Start from balanced reaction

[AWK]

Now change number molecules to moles and calculate moles of oxygen in relation to that of methane.
Hint - Avogadro number.

[Vultux]

So I divide particles by Avagadros which becomes 1.40*10^-4 moles. I'm confused on how I do moles to moles. I know it requires the molar mass of both of them but I'm confused on how to do so.

[Borek]

No, you don't need molar masses.

Do you know how to read the reaction equation?

[Vultux]

Not really, my teacher is horrible at teaching so I have to learn everything for Chemistry online by myself. Read it and I'm guessing I have to set a ratio of Oxygen to Methane gas which would be 2/4 then do something?

[AWK]

Now use Avogadro Law nad take molar volume at STP.

[Borek]

Not really, my teacher is horrible at teaching so I have to learn everything for Chemistry online by myself. Read it and I'm guessing I have to set a ratio of Oxygen to Methane gas which would be 2/4 then do something?

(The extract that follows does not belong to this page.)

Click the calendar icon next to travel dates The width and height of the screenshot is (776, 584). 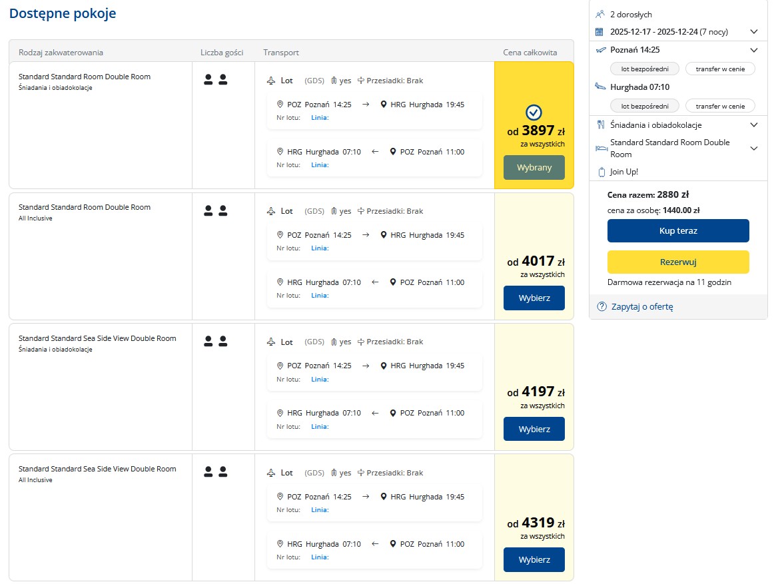(x=599, y=32)
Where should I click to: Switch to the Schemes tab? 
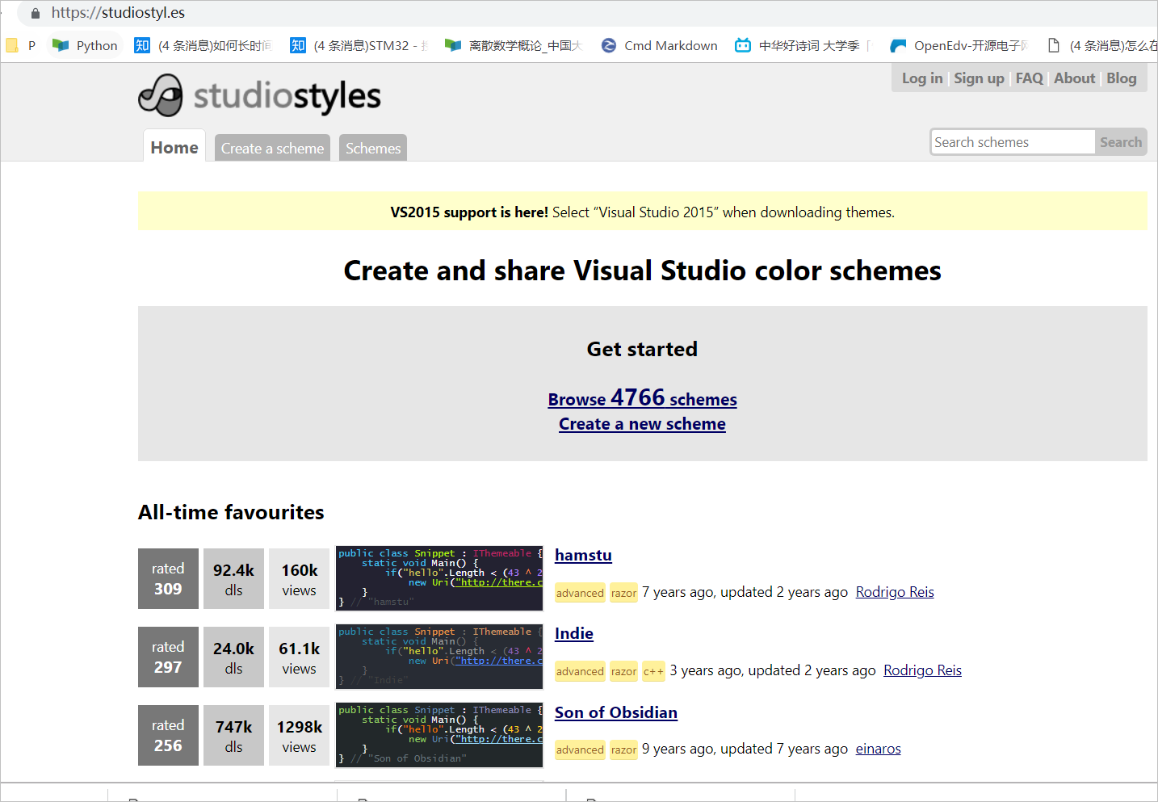[372, 148]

Use the ratio to find number of moles of oxygen needed to burn the methane. Then follow AWK's advice.

[Vultux]

So it would be (1.40*10^-4)/2 which makes 0.00007 moles of Oxygen then what? Do I multiply by Avagadros to get volume?

[AWK]

(1.40*10-4)/2

Do I multiply by Avagadros to get volume?

[Borek]

So it would be (1.40*10^-4)/2

No. Look at the reaction equation - every mole of methane needs TWO moles of oxygen. If so, 1.40*10^-4 moles of methane need how many?

then what? Do I multiply by Avagadros to get volume?

No. Avogadro's number tells you how many molecules are in the mole, not what volume they occupy.

Do you know how to deal with units? Avogadro's number has units of

[tex]\frac{number~of~molecules}{mole}[/tex]
Number of moles has - not surprisingly - units of just [itex]mole[/itex]. When you multiply the two, you get
[tex]mole\times\frac{number~of~molecules}{mole}[/tex]
Mole cancels out and the result is [itex]number~of~molecules[/itex].

Do you know what is a volume occupied by 1 mole of a gas at STP? Or do you know the ideal gas equation? If not, google these things.

[Vultux]

Would it be 2.8*10^-4 moles of Oxygen? and then multiply that 22.4? Sorry if I'm being retarded and dumb, It's just that my teacher taught us conversions the first week during school and it's been a while.

[Borek]

Would it be 2.8*10^-4 moles of Oxygen? and then multiply that 22.4?

Yes.

Sorry if I'm being retarded and dumb, It's just that my teacher taught us conversions the first week during school and it's been a while.

I strongly suggest you get back to conversions then, as you will need them all the time.

[Vultux]

So the answer would be 6.3*10^-3 liters of Oxygen?

I strongly suggest you get back to conversions then, as you will need them all the time.

Yeah I know, I'll be learning it after I finish this today.